### What the task asks
Put the lines of the records into a numbered list, leaving out blank lines, covering only the part that opens with the line containing "Point to the 3.0 tick on the y axis" and closes with the line containing "This screenshot has width=577, height=360. point(94,106)".

### Rows
[BEGIN]

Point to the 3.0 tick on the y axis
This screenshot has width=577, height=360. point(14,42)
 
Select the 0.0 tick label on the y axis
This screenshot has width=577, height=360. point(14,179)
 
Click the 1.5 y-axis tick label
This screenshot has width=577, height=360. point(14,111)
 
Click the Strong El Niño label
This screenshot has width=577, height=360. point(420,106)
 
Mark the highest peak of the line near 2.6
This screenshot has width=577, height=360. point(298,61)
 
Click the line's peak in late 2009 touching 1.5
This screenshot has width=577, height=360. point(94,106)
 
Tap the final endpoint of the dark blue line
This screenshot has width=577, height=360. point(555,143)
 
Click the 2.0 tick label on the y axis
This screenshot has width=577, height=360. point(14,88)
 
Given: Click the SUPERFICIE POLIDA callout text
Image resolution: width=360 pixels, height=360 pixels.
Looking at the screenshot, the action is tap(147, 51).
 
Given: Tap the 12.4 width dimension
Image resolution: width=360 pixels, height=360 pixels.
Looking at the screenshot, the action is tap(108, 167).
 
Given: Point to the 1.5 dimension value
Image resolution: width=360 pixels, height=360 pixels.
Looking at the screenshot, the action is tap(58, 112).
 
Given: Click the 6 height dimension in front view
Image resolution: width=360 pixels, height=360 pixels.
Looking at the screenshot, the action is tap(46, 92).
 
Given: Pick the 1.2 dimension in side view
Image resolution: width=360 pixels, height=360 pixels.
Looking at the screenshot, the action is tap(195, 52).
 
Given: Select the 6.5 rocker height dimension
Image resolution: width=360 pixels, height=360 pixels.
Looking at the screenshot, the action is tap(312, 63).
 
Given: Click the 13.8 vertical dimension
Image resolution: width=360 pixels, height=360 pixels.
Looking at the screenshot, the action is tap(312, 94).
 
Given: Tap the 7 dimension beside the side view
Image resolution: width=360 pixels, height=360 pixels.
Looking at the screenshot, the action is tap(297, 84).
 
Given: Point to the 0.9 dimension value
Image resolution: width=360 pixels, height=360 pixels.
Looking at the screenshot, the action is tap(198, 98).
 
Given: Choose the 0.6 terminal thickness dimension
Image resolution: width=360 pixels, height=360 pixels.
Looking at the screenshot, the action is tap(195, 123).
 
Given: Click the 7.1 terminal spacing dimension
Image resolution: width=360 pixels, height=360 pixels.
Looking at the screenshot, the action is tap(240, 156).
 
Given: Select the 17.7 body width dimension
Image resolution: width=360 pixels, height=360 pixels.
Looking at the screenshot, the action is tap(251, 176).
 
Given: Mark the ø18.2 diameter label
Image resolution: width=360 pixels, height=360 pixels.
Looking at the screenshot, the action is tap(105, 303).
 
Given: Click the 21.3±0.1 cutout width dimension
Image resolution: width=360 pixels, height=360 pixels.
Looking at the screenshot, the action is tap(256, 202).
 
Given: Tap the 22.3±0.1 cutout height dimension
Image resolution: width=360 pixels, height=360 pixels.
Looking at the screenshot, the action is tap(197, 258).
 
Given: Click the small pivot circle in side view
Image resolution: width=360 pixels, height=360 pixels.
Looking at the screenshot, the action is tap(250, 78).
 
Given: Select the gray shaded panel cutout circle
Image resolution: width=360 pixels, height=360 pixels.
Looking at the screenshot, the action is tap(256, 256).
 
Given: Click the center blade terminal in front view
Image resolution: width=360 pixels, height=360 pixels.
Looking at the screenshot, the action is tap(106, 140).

[END]
[BEGIN]

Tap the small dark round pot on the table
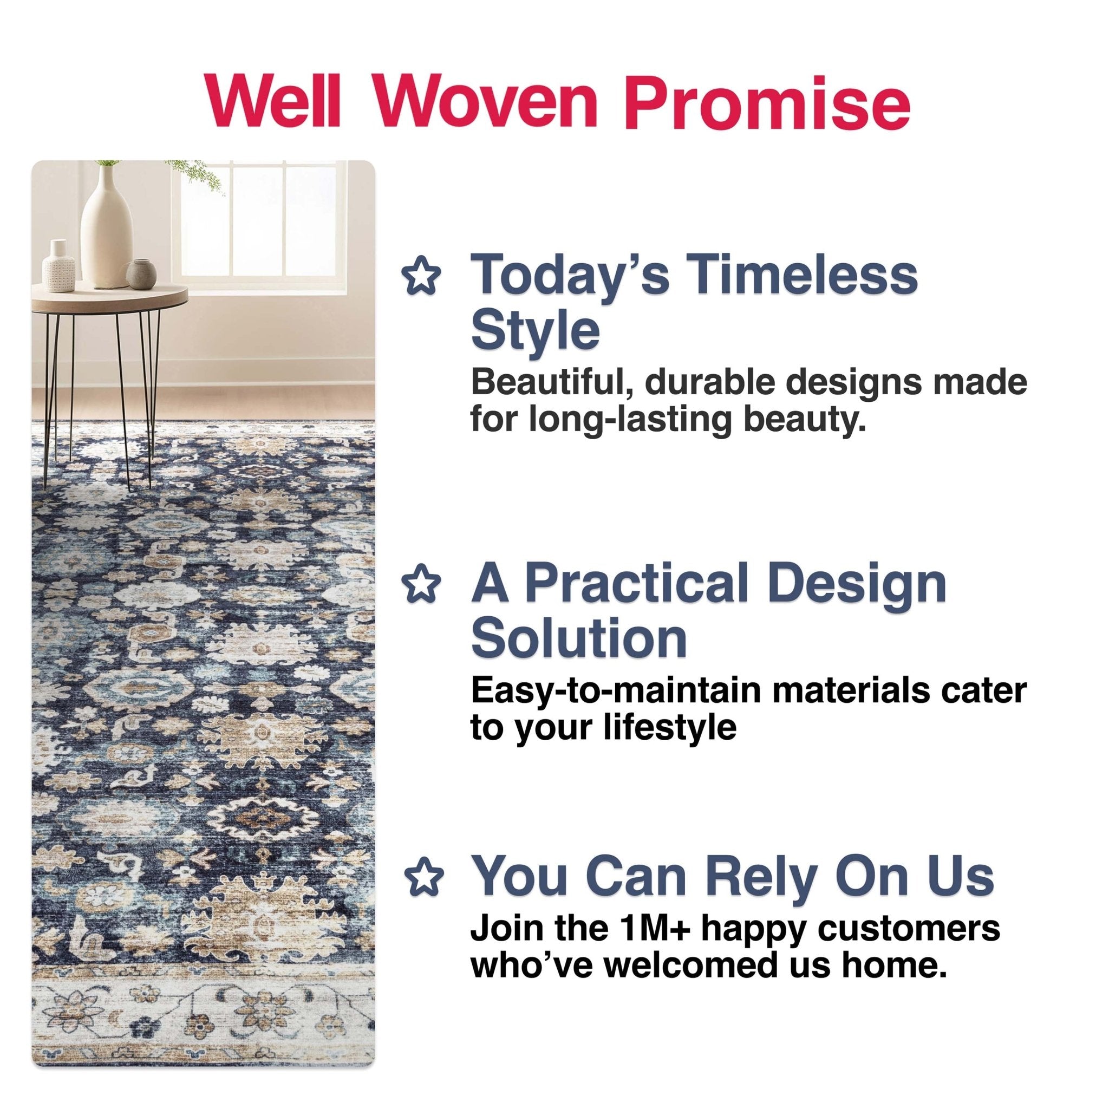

[END]
[BEGIN]

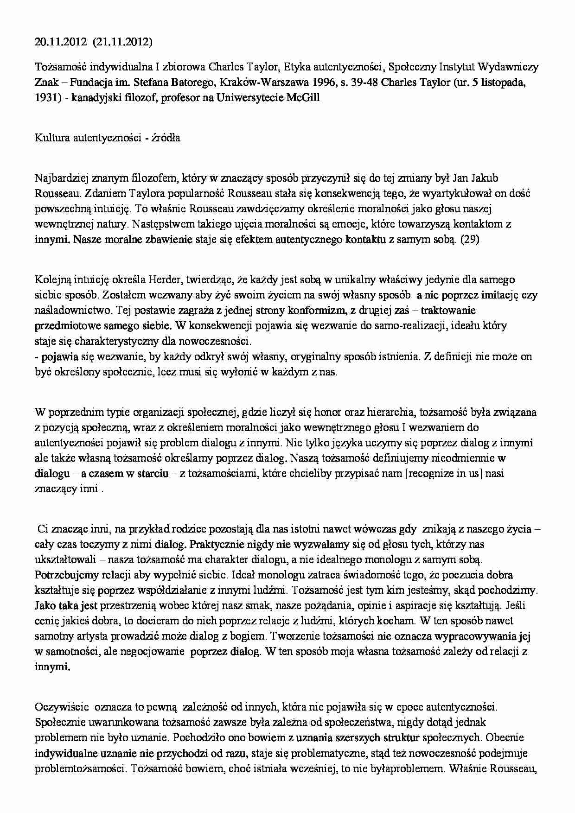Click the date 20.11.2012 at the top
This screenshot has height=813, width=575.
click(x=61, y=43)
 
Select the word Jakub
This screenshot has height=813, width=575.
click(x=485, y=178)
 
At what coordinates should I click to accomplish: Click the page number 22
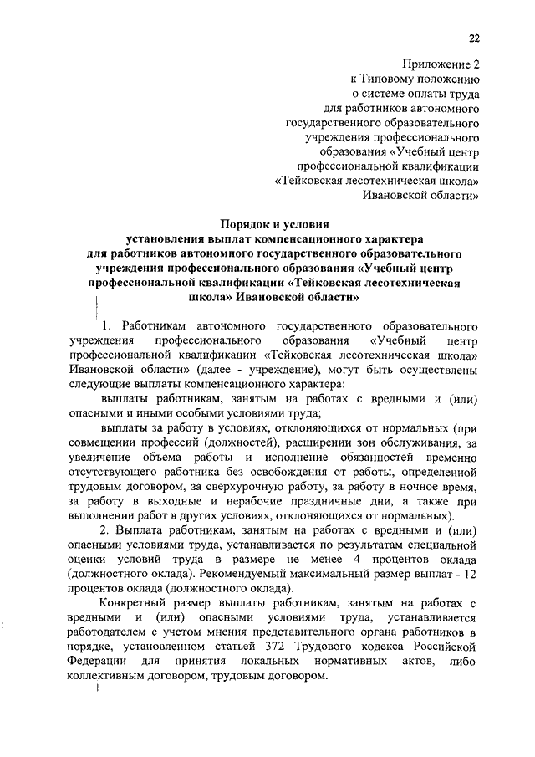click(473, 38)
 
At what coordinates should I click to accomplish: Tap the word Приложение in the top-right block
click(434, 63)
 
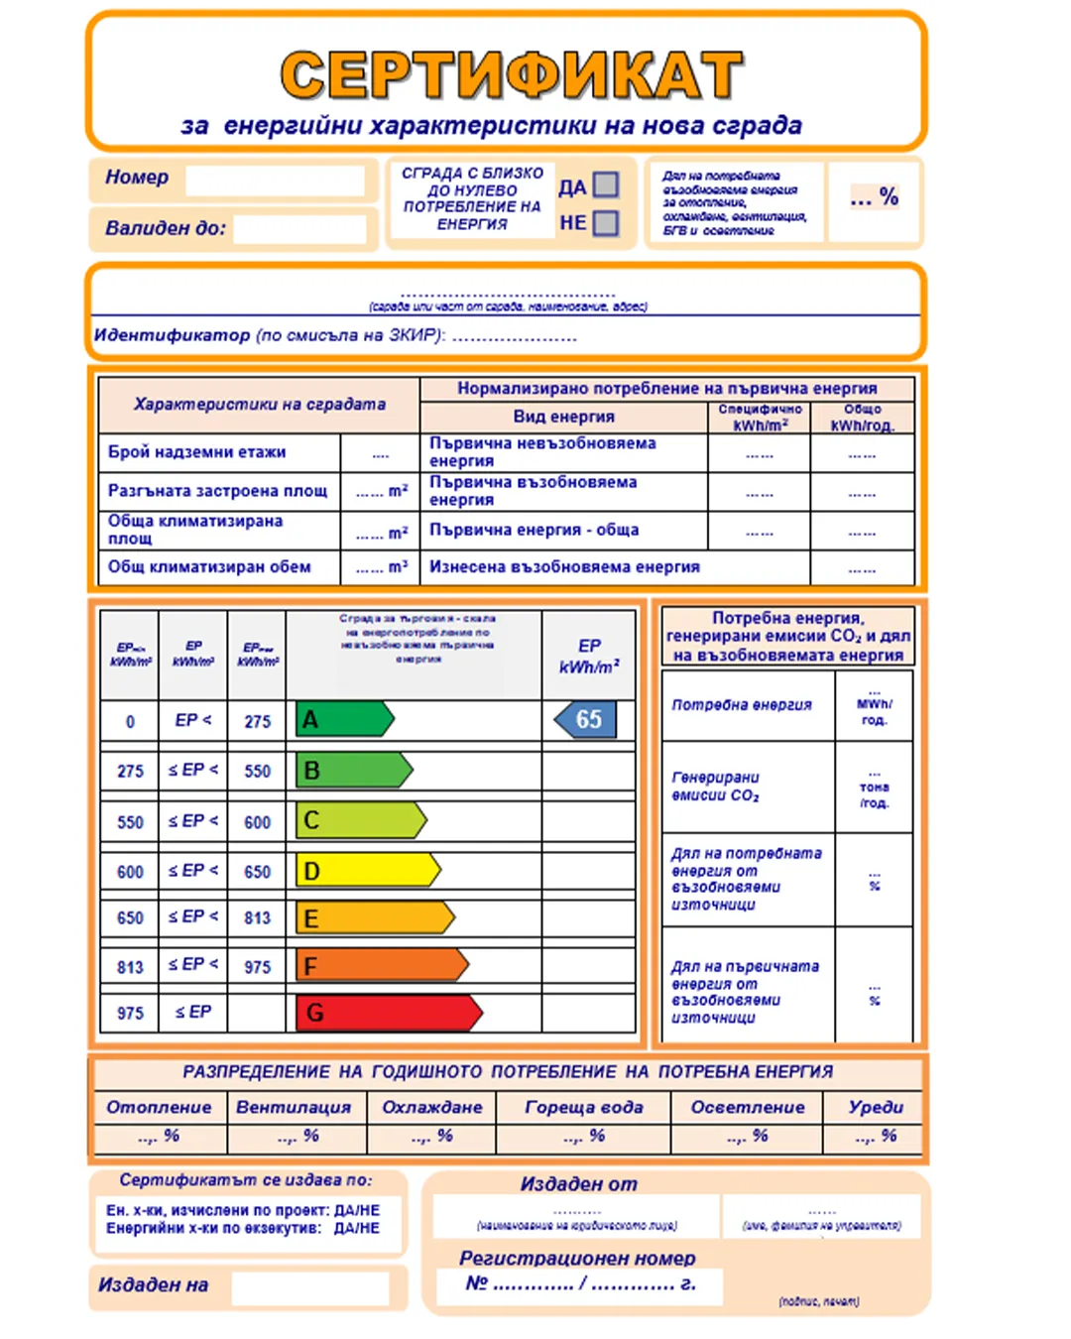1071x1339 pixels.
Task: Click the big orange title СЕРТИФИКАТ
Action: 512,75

[END]

### Task response
1. Point to the 3.0 tick on the y axis
2. This screenshot has width=577, height=360. point(14,42)
3. Select the 0.0 tick label on the y axis
4. This screenshot has width=577, height=360. point(14,179)
5. Click the 1.5 y-axis tick label
6. This screenshot has width=577, height=360. point(14,111)
7. Click the Strong El Niño label
8. This screenshot has width=577, height=360. point(420,106)
9. Mark the highest peak of the line near 2.6
10. This screenshot has width=577, height=360. point(298,61)
11. Click the line's peak in late 2009 touching 1.5
12. This screenshot has width=577, height=360. point(94,106)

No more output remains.